According to BERNAMA News Agency, domestic demand is expected to be strong this year due to favourable labour market dynamics, with real median wages rising by six per cent last year, as well as continued government support where required. Private consumption is identified as a key contributor to growth, which was highlighted during a briefing on Part 1 of the World Bank's April 2026 Malaysia Economic Monitor (MEM), titled 'Raising the Ceiling, Raising the Floor, Advancing Malaysia's Jobs and Productivity Agenda.'

Last year, Malaysia's economy grew by 5.2 per cent on account of strong domestic demand and favourable exports.
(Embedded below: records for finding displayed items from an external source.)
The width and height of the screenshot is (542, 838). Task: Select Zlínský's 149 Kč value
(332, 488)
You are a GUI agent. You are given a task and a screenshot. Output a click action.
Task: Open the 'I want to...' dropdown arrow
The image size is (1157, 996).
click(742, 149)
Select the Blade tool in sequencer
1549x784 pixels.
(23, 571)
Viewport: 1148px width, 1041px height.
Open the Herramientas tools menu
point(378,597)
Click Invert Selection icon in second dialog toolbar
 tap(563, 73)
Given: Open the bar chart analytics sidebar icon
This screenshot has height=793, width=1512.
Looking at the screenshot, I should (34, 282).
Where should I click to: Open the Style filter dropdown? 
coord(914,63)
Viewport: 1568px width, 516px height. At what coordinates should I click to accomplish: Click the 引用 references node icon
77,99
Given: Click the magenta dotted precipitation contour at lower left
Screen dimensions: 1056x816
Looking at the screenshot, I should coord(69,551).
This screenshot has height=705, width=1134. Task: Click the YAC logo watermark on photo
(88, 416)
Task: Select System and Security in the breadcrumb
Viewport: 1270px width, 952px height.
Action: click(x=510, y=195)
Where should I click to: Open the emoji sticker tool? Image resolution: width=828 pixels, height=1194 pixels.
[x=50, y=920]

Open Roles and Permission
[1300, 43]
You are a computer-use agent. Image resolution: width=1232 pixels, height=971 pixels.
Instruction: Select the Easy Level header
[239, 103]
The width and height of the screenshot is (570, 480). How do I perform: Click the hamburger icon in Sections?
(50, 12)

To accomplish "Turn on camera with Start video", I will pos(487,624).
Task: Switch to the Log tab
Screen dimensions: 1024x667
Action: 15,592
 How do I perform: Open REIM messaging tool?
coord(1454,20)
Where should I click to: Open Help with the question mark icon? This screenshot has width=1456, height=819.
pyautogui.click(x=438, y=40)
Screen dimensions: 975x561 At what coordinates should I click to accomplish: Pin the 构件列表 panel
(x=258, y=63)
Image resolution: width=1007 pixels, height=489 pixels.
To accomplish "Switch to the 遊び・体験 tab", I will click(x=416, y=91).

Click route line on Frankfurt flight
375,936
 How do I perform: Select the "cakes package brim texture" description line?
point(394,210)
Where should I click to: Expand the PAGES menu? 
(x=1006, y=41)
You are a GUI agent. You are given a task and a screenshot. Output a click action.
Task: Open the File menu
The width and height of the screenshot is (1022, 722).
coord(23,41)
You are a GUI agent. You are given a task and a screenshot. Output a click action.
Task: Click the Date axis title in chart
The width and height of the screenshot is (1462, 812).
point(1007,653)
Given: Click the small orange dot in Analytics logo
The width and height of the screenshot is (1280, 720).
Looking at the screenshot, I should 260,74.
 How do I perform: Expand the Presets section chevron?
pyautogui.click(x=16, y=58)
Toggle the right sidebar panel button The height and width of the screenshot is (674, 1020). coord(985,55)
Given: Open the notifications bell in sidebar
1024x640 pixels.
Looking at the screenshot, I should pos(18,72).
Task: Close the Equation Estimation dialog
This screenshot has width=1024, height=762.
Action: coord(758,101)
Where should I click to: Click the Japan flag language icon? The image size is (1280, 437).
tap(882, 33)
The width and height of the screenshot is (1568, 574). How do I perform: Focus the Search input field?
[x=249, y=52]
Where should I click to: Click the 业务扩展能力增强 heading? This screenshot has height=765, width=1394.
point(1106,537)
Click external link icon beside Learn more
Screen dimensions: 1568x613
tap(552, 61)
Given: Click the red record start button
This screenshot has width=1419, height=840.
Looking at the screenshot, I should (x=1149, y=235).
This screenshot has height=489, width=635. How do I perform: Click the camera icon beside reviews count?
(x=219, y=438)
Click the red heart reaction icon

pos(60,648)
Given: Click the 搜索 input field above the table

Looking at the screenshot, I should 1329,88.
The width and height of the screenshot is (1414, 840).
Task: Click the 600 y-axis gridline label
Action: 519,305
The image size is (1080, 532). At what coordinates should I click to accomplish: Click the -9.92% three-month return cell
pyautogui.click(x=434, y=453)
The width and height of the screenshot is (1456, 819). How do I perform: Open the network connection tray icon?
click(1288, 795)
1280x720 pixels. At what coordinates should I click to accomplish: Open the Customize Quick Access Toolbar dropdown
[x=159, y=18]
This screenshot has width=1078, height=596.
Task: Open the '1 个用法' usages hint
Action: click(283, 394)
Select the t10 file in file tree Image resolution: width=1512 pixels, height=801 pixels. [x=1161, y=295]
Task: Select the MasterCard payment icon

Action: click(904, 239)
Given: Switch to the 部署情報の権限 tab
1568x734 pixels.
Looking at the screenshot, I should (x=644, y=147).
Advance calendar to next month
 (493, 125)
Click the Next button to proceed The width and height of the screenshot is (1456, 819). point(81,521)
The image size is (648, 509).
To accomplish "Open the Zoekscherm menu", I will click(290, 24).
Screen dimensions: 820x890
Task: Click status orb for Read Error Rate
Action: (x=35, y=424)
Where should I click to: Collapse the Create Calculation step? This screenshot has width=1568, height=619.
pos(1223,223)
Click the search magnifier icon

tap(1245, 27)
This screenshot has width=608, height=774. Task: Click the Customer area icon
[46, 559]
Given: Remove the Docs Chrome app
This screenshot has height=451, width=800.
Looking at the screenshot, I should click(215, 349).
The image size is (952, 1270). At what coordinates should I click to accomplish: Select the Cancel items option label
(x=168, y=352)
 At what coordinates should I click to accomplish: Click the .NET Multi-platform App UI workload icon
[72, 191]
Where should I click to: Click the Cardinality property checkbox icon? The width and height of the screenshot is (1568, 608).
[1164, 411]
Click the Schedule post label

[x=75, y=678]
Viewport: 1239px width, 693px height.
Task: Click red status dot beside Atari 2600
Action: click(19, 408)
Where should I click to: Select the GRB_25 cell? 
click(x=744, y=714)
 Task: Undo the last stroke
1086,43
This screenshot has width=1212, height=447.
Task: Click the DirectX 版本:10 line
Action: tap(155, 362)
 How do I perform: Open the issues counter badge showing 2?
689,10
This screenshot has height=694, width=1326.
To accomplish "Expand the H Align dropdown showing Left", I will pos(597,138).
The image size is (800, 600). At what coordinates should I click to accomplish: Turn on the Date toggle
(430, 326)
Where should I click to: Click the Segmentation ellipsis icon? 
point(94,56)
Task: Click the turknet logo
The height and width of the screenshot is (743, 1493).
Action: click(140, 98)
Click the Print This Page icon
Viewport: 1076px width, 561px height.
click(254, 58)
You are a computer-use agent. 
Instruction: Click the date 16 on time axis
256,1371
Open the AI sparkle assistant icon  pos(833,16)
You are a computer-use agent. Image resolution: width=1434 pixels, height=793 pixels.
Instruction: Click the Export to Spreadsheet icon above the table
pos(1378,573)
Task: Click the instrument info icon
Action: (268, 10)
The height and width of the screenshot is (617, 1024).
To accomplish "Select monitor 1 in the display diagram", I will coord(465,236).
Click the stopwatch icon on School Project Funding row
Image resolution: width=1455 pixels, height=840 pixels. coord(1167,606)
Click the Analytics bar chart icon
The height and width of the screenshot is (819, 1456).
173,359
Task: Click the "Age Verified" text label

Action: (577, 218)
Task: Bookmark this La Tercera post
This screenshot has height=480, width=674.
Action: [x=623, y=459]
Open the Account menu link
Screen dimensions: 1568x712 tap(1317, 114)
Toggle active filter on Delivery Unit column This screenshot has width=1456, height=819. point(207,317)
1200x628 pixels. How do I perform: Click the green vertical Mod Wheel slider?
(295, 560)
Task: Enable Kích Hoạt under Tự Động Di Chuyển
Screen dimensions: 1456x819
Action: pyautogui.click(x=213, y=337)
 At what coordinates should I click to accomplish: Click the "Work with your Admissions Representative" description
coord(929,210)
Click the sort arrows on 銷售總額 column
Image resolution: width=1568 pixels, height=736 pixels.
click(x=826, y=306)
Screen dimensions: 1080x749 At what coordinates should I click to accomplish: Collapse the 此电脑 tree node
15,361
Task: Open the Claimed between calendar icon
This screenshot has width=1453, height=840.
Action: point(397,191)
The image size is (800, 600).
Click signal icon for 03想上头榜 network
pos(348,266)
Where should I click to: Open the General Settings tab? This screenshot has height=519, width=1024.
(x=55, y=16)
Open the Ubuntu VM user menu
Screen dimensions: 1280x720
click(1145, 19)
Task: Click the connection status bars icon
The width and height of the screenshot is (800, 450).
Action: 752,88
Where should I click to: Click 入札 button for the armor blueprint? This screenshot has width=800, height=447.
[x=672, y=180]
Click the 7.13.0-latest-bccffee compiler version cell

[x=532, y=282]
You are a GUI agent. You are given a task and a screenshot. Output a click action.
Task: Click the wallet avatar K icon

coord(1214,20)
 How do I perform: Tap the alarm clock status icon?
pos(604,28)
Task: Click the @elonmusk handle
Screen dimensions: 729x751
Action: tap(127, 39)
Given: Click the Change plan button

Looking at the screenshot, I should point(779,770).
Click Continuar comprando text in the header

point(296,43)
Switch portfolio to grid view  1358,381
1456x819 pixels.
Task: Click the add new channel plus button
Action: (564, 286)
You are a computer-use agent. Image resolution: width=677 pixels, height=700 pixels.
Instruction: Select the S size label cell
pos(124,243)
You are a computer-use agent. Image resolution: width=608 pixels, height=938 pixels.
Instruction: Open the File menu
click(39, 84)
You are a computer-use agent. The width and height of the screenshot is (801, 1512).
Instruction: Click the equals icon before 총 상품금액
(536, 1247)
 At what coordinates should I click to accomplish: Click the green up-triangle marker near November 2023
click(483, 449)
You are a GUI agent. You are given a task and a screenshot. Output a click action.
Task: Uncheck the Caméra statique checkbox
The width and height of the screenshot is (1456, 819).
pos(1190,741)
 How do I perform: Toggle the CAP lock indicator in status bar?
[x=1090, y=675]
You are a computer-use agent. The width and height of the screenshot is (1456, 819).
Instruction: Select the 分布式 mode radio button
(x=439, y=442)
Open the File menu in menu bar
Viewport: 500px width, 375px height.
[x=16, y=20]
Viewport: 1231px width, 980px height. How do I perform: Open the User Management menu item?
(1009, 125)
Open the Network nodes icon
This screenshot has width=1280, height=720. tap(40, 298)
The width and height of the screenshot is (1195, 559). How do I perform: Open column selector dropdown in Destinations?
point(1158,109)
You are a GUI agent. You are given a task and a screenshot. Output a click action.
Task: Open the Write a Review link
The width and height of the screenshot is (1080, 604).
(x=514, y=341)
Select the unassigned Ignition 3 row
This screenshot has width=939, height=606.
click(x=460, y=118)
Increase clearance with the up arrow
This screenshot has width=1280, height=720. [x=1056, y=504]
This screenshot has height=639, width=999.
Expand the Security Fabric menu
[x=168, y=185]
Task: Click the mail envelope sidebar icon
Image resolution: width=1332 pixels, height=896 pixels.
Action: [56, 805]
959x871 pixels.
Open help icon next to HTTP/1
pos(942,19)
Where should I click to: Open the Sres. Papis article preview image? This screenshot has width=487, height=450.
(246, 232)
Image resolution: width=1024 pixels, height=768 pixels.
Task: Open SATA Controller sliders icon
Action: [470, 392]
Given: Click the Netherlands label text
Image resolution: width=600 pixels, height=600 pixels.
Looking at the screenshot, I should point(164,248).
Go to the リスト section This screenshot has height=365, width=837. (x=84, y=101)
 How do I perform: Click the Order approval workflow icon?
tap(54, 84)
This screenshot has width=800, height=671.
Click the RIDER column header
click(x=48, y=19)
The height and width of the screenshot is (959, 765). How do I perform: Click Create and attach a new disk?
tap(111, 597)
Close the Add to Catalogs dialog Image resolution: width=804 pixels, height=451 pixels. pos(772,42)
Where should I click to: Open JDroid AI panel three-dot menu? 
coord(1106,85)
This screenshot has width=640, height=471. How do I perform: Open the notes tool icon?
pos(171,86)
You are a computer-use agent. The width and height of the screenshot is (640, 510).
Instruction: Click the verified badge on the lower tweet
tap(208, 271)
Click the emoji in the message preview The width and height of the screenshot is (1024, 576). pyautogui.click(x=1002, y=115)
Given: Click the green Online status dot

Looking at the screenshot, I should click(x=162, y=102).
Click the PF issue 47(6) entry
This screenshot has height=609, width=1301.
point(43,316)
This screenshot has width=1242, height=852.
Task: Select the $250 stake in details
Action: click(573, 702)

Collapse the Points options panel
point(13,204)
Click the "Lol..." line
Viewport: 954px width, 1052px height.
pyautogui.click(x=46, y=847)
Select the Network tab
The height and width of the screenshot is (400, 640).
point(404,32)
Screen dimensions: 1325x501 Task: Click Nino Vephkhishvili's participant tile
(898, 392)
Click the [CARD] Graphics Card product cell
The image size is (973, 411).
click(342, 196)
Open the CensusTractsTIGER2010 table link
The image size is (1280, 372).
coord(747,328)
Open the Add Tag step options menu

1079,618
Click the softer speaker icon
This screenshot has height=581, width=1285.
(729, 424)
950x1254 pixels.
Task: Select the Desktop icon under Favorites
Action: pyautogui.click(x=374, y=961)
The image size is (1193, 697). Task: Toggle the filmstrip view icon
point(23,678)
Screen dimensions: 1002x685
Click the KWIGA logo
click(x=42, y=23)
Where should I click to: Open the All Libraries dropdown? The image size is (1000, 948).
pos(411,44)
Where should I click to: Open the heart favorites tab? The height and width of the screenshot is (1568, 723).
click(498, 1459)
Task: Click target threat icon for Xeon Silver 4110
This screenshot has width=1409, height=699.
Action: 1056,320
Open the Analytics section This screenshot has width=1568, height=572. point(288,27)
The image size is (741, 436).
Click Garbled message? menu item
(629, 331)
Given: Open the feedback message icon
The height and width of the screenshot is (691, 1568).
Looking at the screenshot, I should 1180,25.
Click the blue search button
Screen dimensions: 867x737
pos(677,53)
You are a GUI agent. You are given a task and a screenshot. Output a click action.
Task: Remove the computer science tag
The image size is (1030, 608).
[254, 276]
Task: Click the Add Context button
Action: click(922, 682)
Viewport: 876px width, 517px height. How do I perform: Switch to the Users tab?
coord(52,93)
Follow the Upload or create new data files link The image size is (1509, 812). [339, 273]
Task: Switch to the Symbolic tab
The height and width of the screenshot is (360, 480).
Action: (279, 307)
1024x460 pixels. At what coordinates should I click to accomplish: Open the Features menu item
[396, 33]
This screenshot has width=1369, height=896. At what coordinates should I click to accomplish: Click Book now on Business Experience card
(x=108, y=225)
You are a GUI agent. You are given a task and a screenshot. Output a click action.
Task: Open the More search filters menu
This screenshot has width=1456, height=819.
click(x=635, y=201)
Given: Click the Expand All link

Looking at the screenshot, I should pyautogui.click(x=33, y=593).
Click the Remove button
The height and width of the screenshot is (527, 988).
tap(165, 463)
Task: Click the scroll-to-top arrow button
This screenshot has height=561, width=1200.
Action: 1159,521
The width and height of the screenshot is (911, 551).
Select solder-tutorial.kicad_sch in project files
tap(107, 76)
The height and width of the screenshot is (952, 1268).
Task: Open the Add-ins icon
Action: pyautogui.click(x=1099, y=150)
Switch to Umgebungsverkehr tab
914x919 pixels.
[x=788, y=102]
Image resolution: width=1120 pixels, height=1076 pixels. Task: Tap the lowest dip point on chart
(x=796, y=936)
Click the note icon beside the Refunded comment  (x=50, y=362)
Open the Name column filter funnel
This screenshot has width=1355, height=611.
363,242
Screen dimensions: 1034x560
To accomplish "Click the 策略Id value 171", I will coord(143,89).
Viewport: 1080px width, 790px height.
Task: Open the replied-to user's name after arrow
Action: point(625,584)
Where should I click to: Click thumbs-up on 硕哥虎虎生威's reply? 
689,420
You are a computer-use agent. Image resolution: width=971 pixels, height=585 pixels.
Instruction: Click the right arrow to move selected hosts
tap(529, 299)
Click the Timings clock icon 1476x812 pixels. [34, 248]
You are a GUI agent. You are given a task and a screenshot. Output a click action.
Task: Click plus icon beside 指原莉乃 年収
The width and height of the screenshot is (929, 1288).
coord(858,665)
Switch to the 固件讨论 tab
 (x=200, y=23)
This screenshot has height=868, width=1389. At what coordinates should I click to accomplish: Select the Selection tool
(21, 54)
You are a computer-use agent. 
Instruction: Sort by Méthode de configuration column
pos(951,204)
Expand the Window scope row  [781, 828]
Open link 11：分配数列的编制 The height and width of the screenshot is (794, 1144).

The projection for this year is above the regional growth of 4.2 per cent, with the outlook also influenced by three external factors: the West Asia conflict, US tariffs, and China's re-direction.

On the West Asia conflict, the ongoing crisis is expected to heighten global economic uncertainty, with its impact remaining difficult to predict given the rapidly evolving situation. Fluctuations in crude oil prices, nitrogen-based fertiliser prices, and LNG shipments to Asia have been noted, underscoring the downside risks to the 4.4 per cent forecast for 2026.

Regarding US tariffs, about 46 per cent of Malaysia's exports are currently exempt, largely due to its strong electrical and electronic (E and E) and machinery segments. However, these exemptions could be withdrawn at short notice, posing significant risks to Malaysia's economy, given its reliance on the E and E sector, which accounts for nearly 30 per cent of the country's domestic value-added.

China's export re-direction to third markets, driven by weak domestic demand and expanding industrial capacity, is another factor shaping the regional economic landscape. Malaysia has recorded the fourth-largest increase in exports from China among ASEAN countries, though its exposure is more moderate compared to regional peers like Vietnam, Thailand, and Indonesia.

Malaysia's imports from China include not only consumption goods but also intermediate and capital goods that support domestic production. This balanced structure is relatively favourable, as an influx dominated by low-cost consumption goods could otherwise pose greater risks to local manufacturing. Concerns over an influx of Chinese goods should be assessed carefully, with policymakers encouraged to adopt targeted measures rather than broad-based restrictions on bilateral trade.